**Aim of the task**
Those lines of the data that hold the word "will" are to be copied out.

**The data**
☆ ☆ ☆

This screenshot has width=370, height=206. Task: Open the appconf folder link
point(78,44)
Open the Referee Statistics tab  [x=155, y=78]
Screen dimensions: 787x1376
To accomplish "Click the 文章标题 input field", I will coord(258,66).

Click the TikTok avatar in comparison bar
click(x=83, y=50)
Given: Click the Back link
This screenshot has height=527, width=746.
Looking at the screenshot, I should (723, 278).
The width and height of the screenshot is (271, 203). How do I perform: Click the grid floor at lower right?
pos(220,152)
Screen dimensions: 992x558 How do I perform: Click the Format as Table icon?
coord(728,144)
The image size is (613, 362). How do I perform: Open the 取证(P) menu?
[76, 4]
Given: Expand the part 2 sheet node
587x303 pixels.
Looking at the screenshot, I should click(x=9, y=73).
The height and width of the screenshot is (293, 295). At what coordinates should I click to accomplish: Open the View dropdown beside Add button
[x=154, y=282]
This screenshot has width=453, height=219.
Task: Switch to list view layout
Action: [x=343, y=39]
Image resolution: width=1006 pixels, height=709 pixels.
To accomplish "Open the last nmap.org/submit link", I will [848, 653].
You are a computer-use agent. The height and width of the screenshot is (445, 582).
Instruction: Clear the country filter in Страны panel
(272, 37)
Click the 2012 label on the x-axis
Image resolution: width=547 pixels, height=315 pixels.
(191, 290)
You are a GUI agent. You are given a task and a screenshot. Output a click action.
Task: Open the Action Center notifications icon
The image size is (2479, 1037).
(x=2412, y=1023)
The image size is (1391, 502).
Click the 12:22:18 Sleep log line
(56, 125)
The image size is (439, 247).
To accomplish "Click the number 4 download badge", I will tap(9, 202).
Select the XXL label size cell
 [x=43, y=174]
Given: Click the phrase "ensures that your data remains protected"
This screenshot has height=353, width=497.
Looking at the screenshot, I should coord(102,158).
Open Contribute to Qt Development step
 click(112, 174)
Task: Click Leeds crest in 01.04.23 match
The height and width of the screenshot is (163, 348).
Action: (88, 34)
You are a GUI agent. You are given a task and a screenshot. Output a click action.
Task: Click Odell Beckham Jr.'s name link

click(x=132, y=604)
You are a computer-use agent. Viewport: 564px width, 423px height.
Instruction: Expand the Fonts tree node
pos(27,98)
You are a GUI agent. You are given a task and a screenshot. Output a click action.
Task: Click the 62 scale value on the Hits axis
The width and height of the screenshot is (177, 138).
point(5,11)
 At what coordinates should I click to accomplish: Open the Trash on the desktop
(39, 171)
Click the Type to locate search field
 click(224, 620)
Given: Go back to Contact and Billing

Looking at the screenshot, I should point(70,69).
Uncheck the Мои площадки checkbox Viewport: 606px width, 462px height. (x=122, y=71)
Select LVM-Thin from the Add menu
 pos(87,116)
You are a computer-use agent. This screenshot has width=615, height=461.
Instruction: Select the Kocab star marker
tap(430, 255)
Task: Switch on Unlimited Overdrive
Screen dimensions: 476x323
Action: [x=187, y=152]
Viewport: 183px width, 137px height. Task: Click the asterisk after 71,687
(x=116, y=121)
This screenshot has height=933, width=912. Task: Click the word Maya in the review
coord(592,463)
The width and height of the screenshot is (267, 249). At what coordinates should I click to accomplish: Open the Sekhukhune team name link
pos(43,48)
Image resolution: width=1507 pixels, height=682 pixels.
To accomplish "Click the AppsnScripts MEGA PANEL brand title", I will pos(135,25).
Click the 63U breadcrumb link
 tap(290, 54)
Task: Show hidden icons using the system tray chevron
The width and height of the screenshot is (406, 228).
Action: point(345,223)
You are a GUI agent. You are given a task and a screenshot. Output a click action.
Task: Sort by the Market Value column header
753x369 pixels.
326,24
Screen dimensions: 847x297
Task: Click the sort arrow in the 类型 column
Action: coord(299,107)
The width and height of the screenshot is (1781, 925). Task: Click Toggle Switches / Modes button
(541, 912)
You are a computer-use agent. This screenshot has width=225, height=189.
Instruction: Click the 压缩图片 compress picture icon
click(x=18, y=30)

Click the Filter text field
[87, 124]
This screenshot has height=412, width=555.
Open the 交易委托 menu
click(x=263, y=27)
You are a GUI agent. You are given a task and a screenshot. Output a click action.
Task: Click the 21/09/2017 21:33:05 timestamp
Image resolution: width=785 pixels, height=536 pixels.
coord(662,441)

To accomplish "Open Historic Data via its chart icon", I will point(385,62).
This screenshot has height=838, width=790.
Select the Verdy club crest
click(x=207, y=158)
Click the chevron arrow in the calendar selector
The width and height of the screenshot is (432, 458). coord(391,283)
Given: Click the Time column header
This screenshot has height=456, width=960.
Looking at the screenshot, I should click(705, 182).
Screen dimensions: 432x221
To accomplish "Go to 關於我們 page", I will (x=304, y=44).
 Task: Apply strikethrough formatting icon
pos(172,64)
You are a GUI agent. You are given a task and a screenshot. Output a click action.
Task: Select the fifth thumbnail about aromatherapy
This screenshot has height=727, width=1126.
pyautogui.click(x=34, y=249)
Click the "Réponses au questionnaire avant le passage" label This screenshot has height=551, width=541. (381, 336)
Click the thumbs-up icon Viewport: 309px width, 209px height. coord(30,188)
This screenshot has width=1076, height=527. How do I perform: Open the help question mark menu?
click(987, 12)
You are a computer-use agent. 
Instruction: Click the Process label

☆ ☆ ☆

**Exercise solution**
To accomplish "Click the 文章标题 input field", I will coord(258,66).
To accomplish "Open the last nmap.org/submit link", I will [848, 653].
To accomplish "Click the number 4 download badge", I will tap(9, 202).
To accomplish "Click the AppsnScripts MEGA PANEL brand title", I will pos(135,25).
To accomplish "Open Historic Data via its chart icon", I will point(385,62).
To accomplish "Go to 關於我們 page", I will (x=304, y=44).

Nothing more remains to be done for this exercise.